DATA PROVIDED:
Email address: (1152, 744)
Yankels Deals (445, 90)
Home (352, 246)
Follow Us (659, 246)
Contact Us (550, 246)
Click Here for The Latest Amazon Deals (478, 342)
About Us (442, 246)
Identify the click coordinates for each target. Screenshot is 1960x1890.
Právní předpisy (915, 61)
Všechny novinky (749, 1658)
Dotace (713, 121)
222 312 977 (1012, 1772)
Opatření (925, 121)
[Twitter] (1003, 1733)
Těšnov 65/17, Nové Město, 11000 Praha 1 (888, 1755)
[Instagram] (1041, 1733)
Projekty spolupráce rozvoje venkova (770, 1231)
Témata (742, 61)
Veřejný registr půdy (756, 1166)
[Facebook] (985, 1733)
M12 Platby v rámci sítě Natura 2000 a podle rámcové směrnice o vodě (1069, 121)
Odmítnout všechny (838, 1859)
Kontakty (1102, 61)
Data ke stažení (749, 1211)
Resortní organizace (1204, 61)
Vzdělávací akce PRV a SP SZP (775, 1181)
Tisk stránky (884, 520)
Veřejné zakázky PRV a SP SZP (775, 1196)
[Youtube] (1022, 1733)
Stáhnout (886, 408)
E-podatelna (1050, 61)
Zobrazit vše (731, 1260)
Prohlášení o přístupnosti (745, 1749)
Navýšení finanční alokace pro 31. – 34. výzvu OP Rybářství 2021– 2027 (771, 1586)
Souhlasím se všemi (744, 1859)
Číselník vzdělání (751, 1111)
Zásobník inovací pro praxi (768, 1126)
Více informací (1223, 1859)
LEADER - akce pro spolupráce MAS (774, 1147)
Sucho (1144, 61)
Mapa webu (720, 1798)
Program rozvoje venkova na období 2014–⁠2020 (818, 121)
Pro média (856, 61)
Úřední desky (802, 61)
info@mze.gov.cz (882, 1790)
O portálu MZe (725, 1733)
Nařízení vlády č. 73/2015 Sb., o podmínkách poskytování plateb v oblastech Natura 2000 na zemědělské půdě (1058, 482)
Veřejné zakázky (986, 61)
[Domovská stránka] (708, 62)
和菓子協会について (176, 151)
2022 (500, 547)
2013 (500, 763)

EXERCISE AIM: Where a line above holds the word "spolupráce", copy it.

FINAL ANSWER:
Projekty spolupráce rozvoje venkova (770, 1231)
LEADER - akce pro spolupráce MAS (774, 1147)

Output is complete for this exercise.